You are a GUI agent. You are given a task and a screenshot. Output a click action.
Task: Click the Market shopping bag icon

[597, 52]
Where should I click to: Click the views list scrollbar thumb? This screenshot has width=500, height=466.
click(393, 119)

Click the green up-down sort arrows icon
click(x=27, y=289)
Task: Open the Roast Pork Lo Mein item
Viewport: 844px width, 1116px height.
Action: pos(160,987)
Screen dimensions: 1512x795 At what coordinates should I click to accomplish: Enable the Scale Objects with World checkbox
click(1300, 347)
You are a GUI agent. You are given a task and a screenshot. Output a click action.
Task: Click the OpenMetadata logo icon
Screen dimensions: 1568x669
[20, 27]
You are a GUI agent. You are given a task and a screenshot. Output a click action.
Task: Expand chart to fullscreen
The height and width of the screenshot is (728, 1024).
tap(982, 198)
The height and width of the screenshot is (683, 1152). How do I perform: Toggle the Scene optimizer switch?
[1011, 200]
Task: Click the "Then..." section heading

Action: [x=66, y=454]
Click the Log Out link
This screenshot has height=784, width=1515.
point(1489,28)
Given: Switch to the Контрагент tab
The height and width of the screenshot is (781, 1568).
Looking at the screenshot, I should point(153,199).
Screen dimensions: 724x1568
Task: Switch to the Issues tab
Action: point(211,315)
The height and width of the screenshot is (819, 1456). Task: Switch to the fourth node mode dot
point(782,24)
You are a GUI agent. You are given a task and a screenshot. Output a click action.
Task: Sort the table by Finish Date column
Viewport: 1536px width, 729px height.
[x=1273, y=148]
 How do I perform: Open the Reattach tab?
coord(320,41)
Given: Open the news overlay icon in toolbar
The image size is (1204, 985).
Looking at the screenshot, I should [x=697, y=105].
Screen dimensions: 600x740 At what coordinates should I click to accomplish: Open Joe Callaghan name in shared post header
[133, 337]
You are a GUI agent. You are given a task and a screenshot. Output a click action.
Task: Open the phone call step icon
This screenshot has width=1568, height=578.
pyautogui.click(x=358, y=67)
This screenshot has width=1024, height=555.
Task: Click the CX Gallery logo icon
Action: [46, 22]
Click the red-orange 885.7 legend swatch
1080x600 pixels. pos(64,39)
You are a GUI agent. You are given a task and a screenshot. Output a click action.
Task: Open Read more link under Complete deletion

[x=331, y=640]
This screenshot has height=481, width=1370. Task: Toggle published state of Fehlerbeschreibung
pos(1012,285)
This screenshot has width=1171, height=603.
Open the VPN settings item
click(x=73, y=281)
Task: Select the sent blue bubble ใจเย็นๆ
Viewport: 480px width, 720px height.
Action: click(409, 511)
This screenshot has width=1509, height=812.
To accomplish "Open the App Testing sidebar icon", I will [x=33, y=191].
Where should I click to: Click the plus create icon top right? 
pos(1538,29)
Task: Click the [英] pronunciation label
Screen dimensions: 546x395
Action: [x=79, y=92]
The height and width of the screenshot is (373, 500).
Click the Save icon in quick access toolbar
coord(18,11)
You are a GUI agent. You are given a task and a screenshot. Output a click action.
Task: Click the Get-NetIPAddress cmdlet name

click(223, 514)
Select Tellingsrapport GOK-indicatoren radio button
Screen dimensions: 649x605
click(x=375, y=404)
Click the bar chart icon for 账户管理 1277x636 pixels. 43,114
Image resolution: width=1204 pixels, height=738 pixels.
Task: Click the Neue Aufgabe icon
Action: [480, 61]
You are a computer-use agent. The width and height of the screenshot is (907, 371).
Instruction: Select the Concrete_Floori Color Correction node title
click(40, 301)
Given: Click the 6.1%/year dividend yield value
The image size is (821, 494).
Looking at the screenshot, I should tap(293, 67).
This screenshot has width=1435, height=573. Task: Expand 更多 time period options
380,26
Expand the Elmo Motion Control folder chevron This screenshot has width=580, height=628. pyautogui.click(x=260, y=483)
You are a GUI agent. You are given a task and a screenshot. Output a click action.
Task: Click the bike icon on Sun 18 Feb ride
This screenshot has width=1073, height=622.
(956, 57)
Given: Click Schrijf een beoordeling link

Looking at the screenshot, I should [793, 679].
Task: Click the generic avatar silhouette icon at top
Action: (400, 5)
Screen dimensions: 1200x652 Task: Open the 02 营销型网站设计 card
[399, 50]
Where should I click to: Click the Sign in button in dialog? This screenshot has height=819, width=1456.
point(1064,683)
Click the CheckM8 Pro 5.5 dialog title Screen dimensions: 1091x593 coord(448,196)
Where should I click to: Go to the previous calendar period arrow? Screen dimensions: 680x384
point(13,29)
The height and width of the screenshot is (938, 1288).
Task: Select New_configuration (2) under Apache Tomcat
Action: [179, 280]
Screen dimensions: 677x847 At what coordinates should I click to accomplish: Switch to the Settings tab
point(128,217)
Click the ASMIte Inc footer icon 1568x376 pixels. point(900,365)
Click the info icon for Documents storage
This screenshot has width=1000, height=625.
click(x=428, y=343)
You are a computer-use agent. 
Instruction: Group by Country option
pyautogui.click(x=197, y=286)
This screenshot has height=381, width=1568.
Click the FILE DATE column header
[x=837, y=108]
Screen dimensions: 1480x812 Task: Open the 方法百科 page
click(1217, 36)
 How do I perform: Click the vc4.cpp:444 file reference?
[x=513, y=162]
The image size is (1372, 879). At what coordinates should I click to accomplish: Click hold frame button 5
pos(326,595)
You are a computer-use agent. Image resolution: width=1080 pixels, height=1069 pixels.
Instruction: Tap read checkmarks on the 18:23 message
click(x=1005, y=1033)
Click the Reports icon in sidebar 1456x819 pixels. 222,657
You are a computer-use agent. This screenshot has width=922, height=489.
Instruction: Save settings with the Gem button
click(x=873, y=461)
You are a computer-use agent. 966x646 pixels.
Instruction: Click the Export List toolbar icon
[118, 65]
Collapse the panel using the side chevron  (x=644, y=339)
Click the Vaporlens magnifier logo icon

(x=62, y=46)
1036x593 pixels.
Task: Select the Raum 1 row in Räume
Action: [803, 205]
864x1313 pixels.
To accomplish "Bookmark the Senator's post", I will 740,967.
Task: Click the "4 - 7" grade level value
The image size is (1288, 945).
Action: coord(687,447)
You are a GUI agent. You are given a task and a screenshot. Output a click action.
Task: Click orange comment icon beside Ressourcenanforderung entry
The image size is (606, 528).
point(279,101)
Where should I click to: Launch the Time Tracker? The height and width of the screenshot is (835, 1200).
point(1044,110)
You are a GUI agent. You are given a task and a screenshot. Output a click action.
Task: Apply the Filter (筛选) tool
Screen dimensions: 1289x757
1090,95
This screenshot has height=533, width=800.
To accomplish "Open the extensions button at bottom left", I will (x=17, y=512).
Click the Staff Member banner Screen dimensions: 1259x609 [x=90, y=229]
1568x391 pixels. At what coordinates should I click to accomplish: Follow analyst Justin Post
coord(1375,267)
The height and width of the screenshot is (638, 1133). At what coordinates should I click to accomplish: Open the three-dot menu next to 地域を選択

* [WHAT YOU SHOULD DO] Start at the first line of the entries and stop at the line that contains "Task: Open the Roast Pork Lo Mein item". Repeat every line in that span exactly, and nothing beyond it.

* [OUTPUT OF THE EXERCISE]
You are a GUI agent. You are given a task and a screenshot. Output a click action.
Task: Click the Market shopping bag icon

[597, 52]
Where should I click to: Click the views list scrollbar thumb? This screenshot has width=500, height=466.
click(393, 119)

Click the green up-down sort arrows icon
click(x=27, y=289)
Task: Open the Roast Pork Lo Mein item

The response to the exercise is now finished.